Advice and guidance on the health needs of migrant patients for healthcare practitioners.

Main messages

Iodine deficiency is very rare in the UK indigenous population, but it is the world’s most prevalent yet preventable, cause of growth and intellectual impairment, particularly during foetal, neonatal and infant development. It has a significant societal and soci-economic impact. Iodine deficiency also causes hypothyroidism and hyperthyroidism associated with goitre formation in both children and adults.

Iodine deficiency is on the verge of elimination globally, but large populations around the globe who live in regions where the soil is deprived of iodine may still be at risk.

Those migrants at greatest risk of iodine deficiency come from:

  • the northern Indian subcontinent
  • mountainous regions of Europe, China, and Africa
  • the Andean region in South America

Consider possible thyroid disorders in migrants from risk areas being the result of iodine deficiency, and seek expert endocrinological advice as necessary.



Iodine is essential for:

  • the production of thyroid hormones
  • normal neurological development


Dietary sources of iodine are all variable and include:

  • fish and shellfish
  • some fruit and vegetables (green and leafy)
  • cereals and grains
  • milk and dairy products

The concentration of iodine in plant foods, such as cereals and grains, is determined by iodine levels in the soil.

In the UK, milk and dairy products are now the main dietary sources of iodine (33% for adults in 2011) due to the widespread use of iodine in:

  • animal feed
  • and use of iodophors as a sterilant of cows teat and milking vessels

While salt is fortified with iodine in many countries, iodised salt is not widely available in the UK.

Iodine deficiency

Groups at risk of iodine deficiency

Populations who live in regions with iodine deficient soil are at risk of iodine deficiency. These areas include:

  • the northern Indian subcontinent
  • mountainous regions of Europe, China and Africa
  • the Andean region in South America

Effects of iodine deficiency

Iodine is an essential constituent of the hormones produced by the thyroid gland in the neck, and iodine deficiency can cause it to enlarge, a condition known as goitre.

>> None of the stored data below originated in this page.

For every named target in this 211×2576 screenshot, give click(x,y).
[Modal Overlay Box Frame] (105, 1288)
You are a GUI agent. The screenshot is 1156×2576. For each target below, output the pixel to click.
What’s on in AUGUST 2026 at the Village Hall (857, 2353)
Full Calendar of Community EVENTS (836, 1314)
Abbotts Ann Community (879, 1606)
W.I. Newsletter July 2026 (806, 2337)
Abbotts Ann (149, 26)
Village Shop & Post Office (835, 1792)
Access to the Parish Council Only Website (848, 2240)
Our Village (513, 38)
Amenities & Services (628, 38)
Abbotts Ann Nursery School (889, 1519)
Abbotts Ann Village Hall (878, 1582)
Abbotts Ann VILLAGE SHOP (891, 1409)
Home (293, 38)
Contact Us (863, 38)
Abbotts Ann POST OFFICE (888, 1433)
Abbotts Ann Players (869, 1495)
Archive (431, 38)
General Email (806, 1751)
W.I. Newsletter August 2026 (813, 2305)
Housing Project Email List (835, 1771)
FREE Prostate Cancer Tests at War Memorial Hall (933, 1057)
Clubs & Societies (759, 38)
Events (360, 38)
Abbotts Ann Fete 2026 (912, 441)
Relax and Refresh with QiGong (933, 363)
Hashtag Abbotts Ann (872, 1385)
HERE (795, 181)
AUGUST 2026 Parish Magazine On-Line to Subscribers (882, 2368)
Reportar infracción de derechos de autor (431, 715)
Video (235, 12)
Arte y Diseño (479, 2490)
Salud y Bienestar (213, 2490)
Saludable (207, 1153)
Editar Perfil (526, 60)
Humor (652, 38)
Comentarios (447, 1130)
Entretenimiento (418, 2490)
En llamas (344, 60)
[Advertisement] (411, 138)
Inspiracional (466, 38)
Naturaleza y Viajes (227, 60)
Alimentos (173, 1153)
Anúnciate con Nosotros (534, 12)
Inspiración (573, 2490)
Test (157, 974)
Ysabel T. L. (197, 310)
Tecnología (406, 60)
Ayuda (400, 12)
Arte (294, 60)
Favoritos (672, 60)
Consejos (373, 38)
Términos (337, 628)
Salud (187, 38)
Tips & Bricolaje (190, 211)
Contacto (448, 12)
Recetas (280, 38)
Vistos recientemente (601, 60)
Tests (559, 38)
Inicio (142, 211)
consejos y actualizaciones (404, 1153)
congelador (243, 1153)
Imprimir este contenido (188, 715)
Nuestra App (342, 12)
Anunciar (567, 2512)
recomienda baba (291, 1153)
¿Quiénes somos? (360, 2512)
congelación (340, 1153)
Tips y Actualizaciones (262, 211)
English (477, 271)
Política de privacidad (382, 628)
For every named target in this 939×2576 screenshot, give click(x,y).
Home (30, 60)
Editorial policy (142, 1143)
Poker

During pregnancy, severe iodine deficiency can result in:

  • stillbirth
  • spontaneous abortion
  • congenital hypothyroidism

In children, iodine deficiency can impair neurological development.

In both children and adults, it can lead to:

  • hypothyroidism
  • hyperthyroidism

Excessive iodine intake

In some countries, excess iodine or iodide intake can disrupt thyroid function, resulting in the induction of:

  • hypothyroidism with or without goitre
  • hyperthyroidism (thyrotoxicosis)
  • changes in the incidence and types of thyroid malignancies

Responses of this type frequently occur where:

  • there is general high iodine intake
  • intervention has taken place to correct iodine deficiency

Testing and treatment

Consider the possibility that thyroid disorders in migrants from at risk regions may be due to iodine deficiency. This is the commonest cause of hypothyroidism worldwide and goitre is present:

If you suspect iodine deficiency, you can seek expert endocrinological advice on:

  • the interpretation of thyroid function tests
  • other considerations
  • management of the condition and treatment

Be advised that the dietary reference value for iodine is:

Adult RNI (Reference Nutrient Intake) = 0.14 mg/day.